Text excerpt =>
----------------------------------------
There are twelve regular decagons in this polyhedron, and sixty irregular pentagons. If the pentagons were closer to regularity, this would qualify as a near-miss to the ninety-two Johnson Solids. It is not known how many of these “near-misses” exist — primarily because this group of polyhedra lacks a precise definition.
This polyhedron was discovered with the aid of Stella 4d, software you can try for yourself at http://www.software3d.com/stella.php.
A few days ago, I found a new near-miss to the 92 Johnson Solids. It appears on this blog, five posts ago, and looks a lot like what you see above — the differences are subtle, and will be explained below, after “near-miss” has been clarified.
A near-miss is a polyhedron which is almost a Johnson Solid. So what’s a Johnson Solid?
----------------------------------------
Job A =>
According to the passage on near-miss polyhedra, why is it not known how many near-misses exist?
Job B =>
Carry on the passage on near-miss polyhedra from the point at which it stops.
The entries after this point come from a different source.
----------------------------------------
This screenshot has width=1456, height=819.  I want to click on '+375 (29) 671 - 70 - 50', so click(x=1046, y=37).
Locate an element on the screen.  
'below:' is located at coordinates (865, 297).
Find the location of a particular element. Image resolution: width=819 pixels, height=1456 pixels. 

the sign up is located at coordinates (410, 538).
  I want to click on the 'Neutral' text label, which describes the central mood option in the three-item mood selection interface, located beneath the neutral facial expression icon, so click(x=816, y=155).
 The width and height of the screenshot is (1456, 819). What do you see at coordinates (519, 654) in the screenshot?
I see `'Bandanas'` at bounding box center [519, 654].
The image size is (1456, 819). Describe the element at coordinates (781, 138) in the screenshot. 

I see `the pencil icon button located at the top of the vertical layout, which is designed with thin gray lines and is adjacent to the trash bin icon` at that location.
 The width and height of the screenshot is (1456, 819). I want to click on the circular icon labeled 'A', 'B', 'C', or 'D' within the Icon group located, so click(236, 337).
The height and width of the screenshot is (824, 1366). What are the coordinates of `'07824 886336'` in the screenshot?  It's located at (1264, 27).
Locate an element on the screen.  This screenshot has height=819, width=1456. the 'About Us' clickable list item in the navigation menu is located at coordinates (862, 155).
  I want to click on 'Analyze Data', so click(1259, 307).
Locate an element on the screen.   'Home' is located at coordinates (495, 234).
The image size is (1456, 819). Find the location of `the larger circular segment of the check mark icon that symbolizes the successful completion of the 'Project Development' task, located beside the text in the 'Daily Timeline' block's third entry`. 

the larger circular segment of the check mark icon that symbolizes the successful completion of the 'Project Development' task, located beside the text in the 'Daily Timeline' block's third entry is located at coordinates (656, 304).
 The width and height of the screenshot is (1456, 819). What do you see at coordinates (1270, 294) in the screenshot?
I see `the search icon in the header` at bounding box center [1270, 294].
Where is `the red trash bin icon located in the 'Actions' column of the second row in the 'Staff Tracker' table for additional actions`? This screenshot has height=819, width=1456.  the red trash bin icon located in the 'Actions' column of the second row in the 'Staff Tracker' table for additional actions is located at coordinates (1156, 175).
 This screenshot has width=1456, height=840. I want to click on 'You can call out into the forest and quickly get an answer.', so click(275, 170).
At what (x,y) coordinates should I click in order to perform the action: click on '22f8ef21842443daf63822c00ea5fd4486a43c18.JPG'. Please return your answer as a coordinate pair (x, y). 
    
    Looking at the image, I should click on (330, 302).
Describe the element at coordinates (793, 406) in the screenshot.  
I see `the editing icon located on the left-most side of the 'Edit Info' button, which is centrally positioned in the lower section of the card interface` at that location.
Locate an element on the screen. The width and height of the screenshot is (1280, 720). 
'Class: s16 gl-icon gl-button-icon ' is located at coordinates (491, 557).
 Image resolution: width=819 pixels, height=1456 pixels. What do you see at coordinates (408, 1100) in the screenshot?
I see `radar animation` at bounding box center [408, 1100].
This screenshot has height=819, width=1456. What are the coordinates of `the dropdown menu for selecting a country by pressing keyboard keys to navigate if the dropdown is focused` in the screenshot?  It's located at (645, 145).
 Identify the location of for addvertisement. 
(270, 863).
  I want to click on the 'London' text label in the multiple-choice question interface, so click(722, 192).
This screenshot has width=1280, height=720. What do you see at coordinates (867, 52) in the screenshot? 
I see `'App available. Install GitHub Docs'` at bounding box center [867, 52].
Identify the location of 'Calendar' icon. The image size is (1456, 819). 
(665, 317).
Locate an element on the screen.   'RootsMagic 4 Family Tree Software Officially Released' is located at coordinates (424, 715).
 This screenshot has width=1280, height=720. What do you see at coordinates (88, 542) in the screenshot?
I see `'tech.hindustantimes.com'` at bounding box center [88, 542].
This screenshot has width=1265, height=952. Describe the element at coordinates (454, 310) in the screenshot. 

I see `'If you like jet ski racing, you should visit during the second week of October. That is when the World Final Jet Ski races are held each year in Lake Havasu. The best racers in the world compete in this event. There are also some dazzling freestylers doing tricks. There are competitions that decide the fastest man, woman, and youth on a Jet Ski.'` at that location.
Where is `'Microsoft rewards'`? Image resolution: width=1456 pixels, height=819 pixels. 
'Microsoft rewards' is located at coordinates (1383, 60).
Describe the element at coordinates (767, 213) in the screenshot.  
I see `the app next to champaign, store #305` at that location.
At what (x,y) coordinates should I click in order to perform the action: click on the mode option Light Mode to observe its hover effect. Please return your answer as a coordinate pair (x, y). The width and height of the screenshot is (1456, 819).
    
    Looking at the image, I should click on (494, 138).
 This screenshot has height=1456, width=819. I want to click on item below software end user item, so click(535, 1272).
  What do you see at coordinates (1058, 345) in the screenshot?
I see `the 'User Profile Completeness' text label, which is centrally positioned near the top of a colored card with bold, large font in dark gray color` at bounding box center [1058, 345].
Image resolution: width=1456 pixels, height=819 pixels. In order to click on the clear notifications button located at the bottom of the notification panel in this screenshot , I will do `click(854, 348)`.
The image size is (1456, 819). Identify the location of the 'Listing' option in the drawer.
----------------------------------------
Answer A =>
Because this group of polyhedra lacks a precise definition.

Answer B =>
Well, consider all possible convex polyhedra which have only regular polygons as faces. Remove from this set the five Platonic Solids:
Next, remove the thirteen Archimedean Solids:
Now remove the infinite sets of prisms and antiprisms, the beginning of which are shown here:
What’s left? The answer to this question is known; it’s the set of Johnson Solids. It has been proven that there are exactly 92 of them:
When Norman Johnson systematically found all of these, and named them, in the late 1960s, he found a number of other polyhedra which were extremely close to being in this set. These are called the “near misses.” An example of a near-miss is the tetrated dodecahedron, which I co-discovered, and named, about a decade ago:
If you go to http://www.software3d.com/Stella.php, you can download a free trial version of software, Stella 4d, written by a friend of mine, Robert Webb (RW), which I used to generate this last image, as well as the rotating .gif which starts this post. (The still pictures were simply found using Google image-searches.) Stella 4d has a built-in library of near-misses, including the tetrated dodecahedron . . . but it doesn’t have all of them.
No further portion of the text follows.